> [Assigned task]: In the listing below, locate the line that contains "Screen dimensions: 1366x719" and the line that contains "You are a computer-use agent. Screen". Restate word for word those two lines and every line between them, and nothing else.

> [Provided data]:
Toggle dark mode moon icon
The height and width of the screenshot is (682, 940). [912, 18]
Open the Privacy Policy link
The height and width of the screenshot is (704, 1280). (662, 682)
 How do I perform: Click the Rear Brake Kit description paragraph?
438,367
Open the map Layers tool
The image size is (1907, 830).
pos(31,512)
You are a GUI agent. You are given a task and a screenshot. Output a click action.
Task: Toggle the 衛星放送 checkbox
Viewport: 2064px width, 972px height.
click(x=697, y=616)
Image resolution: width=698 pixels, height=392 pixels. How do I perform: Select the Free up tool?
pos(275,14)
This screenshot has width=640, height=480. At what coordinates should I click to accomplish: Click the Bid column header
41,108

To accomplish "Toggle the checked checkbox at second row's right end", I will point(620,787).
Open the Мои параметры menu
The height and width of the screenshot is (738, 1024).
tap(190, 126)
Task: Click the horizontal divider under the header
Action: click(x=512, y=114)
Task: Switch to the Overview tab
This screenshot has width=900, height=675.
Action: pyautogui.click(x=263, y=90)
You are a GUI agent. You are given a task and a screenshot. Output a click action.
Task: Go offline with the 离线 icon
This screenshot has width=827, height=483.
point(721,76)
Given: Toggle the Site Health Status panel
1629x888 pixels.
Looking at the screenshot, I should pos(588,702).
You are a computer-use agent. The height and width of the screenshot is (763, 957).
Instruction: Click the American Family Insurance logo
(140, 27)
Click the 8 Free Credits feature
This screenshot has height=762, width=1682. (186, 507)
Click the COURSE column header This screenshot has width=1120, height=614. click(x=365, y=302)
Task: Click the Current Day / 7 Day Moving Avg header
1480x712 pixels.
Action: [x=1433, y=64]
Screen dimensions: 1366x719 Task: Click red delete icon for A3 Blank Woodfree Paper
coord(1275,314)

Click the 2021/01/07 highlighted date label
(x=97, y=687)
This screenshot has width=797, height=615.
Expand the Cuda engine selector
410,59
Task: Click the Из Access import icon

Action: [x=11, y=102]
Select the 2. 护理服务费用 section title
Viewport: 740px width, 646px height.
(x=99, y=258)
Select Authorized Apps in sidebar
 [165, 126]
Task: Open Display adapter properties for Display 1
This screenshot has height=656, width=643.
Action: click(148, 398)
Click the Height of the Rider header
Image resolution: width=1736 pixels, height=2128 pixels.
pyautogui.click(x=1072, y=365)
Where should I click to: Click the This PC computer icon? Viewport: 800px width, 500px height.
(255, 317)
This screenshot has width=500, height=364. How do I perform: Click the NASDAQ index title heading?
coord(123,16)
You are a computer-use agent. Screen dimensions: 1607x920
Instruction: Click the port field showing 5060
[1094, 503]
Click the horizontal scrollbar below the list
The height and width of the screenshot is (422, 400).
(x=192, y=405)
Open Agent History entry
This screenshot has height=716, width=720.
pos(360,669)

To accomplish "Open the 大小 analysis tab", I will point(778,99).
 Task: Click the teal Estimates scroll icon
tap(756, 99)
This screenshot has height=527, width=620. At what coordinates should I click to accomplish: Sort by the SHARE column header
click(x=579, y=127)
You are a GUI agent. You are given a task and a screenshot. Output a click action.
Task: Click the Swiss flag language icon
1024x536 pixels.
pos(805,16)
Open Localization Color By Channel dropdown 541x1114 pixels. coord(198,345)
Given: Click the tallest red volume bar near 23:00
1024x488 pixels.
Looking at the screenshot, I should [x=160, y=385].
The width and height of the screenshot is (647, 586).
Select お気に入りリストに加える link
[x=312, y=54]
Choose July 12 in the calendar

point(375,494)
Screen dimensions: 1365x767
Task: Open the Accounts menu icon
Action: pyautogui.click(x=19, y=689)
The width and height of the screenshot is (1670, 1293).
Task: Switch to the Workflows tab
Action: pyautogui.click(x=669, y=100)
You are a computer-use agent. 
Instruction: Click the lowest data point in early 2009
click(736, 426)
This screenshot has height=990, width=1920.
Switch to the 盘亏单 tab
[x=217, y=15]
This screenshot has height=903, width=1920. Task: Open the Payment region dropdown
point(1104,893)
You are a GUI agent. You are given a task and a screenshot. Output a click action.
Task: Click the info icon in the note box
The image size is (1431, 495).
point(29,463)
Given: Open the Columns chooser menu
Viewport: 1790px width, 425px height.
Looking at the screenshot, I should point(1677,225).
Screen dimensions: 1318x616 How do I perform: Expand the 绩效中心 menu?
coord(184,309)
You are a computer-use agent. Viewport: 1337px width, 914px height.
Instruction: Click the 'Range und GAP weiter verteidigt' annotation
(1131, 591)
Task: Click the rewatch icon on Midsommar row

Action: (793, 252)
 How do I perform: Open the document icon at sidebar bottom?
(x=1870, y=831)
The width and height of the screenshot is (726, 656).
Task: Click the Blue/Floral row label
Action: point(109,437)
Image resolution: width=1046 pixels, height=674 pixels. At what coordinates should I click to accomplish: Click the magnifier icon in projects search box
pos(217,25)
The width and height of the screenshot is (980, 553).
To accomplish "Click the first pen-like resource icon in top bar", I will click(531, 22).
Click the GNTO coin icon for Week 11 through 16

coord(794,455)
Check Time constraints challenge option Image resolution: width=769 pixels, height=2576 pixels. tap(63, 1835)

> [Exercise solution]:
Screen dimensions: 1366x719 Task: Click red delete icon for A3 Blank Woodfree Paper
coord(1275,314)

Click the 2021/01/07 highlighted date label
(x=97, y=687)
This screenshot has width=797, height=615.
Expand the Cuda engine selector
410,59
Task: Click the Из Access import icon

Action: [x=11, y=102]
Select the 2. 护理服务费用 section title
Viewport: 740px width, 646px height.
(x=99, y=258)
Select Authorized Apps in sidebar
 [165, 126]
Task: Open Display adapter properties for Display 1
This screenshot has height=656, width=643.
Action: click(148, 398)
Click the Height of the Rider header
Image resolution: width=1736 pixels, height=2128 pixels.
pyautogui.click(x=1072, y=365)
Where should I click to: Click the This PC computer icon? Viewport: 800px width, 500px height.
(255, 317)
This screenshot has width=500, height=364. How do I perform: Click the NASDAQ index title heading?
coord(123,16)
You are a computer-use agent. Screen dimensions: 1607x920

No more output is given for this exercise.